Successful criminal mastermind avoids scrutiny…

While driving back from New York City this afternoon, I briefly listened to AOC and fellow Democrats question one of Donald Trump’s former lawyers. I learned that Trump was a successful criminal mastermind who had escaped attention from the authorities and prosecutors for decades. Then he decided that the best way to keep a low profile and avoid close scrutiny of his misdeeds would be to run for and become President.

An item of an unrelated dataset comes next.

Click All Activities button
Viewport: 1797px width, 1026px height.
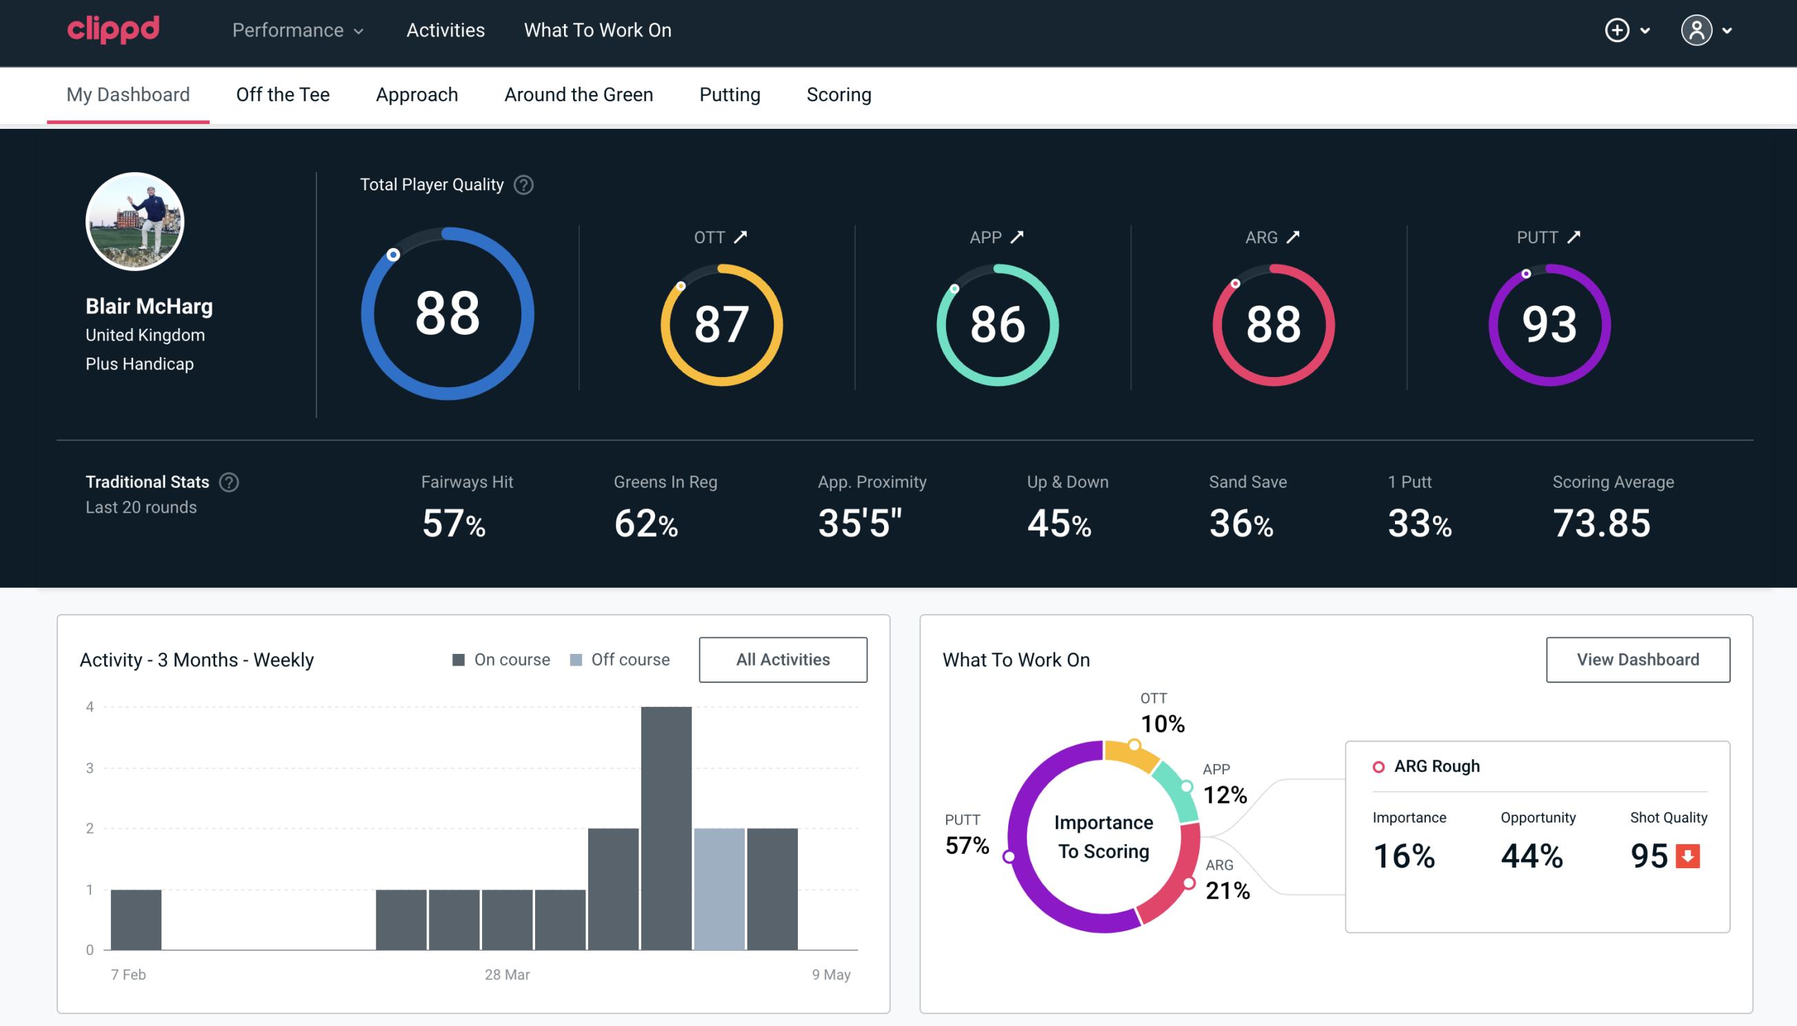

A specific part that I remember concerned the valuation of a Trump golf course. AOC noted that the management valued the course different for investment purposes than for property tax. Yet this would apparently be true for hundreds or thousands of golf courses in the U.S. (see this article for how golf clubs may be taxed based on a low valuation due partly to a belief that it is beneficial to have some open/green space: “In Pennsylvania, for instance a golf facility can apply for inclusion in the ‘Clean and Green’ Act 515 program, which preserves open space in return for a reduction in taxes.”).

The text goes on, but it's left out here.